Aprende a controlar el nerviosismo extremo


Aprende a controlar el nerviosismo extremo

Ponerse nervioso es algo que experimentamos todos en determinadas ocasiones cuando nuestro organismo, ante ciertos estímulos, considera que debemos estar alerta. El problema surge cuando se convierte en una constante y los nervios condicionan nuestro día a día. En estos casos es importante aprender a controlarlos.
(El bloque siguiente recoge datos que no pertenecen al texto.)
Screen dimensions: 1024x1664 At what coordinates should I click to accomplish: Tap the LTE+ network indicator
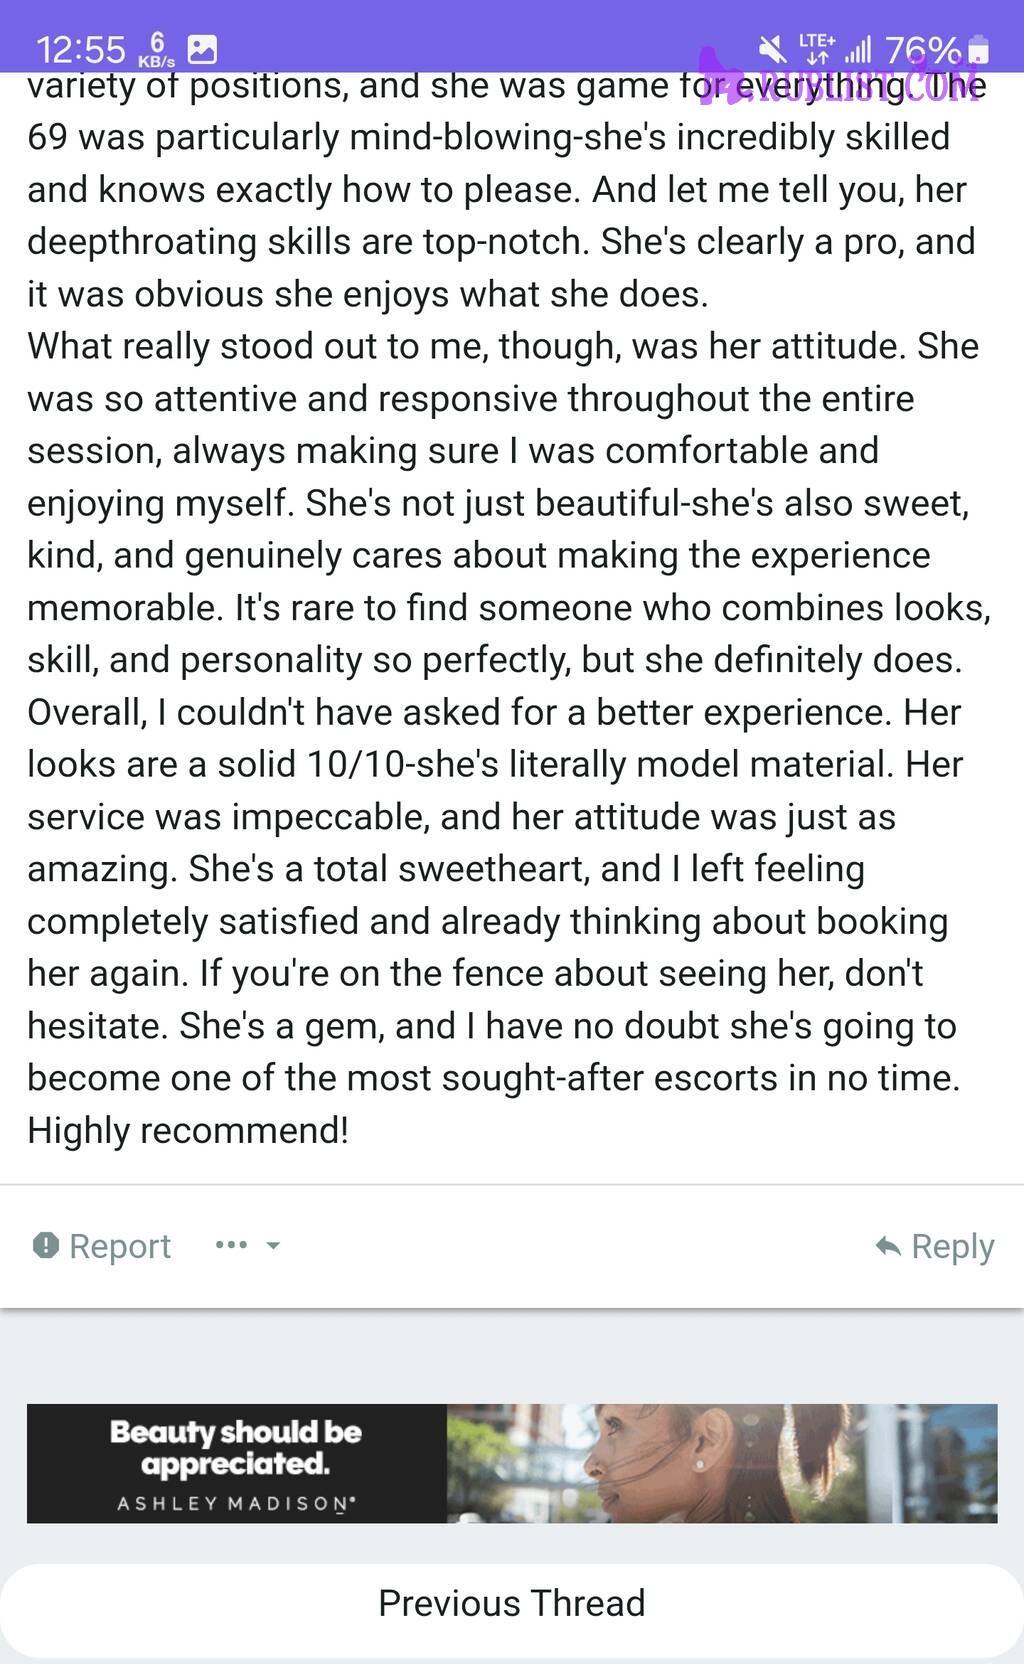pyautogui.click(x=817, y=48)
En nuestra vida cotidiana, ante determinadas circunstancias, experimentamos algo que de forma popular se conoce como ponerse nervioso. Lo hacemos ante distintas situaciones: si tenemos que realizar un examen, antes de una entrevista de trabajo, cuando nos enfrentamos a una situación tensa o incómoda con otra persona, etc. A nivel psicológico nos sentimos inseguros, inquietos, estamos más irritables, ansiosos y miedosos. Este tipo de sensaciones produce un malestar general que puede variar en su intensidad dependiendo de la persona y de los estímulos que lo provocan y que puede influir con más o menor gravedad en su día a día. Consejos para manejar los nervios Si crees que no sabes controlar tus nervios, si el sentido del ridículo la inseguridad te dominan, puedes hacer una serie de cosas que te pueden ayudar a manejar tu nerviosismo. Siempre es posible trabajar con tu propio comportamiento y acabar dominando los nervios antes de que ellos te acaben dominando a ti. He aquí algunos consejos: · Relajación: cuando te enfrentes a una situación que te pone nervioso, ten en cuenta que la relajación es fundamental. La respiración es muy importante por lo que intenta respirar profundamente. Te sentirás más tenso, comprenderás que puedes tener el control de ti mismo y eso de calmará. · Ensayo: si te enfrentas a una situación en la que debes hablar en público, como una exposición o un examen oral, y no te sientes seguro de ti mismo, puedes practicar previamente delate del espejo. · Confianza: cuando estamos nerviosos la tendencia es de infravalorarnos, de considerarnos menos capaces. Confía en ti mismo. · Actitud positiva: enfrentarse a la vida con optimismo nos ayuda a alcanzar éxito y a afrontar el fracaso sin derrotismo ni autocompasión. Si te equivocas en algo, no te paralices, seguro que puedes rectificar. Y sobre todo, aprende de tus errores, celebra tus victorias y no te juzgues. · Hábitos saludables: el ejercicio ayuda a calmar los nervios y el estrés. En situaciones de estrés la dieta es fundamental, sobre todo para evitar incrementar el grado de ansiedad y nerviosismo. Evita tomar bebidas con cafeína y exceso de azúcar, pero toma mucha agua para hidratar el cuerpo y calmar los nervios. · Descanso: si descansas bien, te sentirás mas fresco, tendrás la mente más despejada.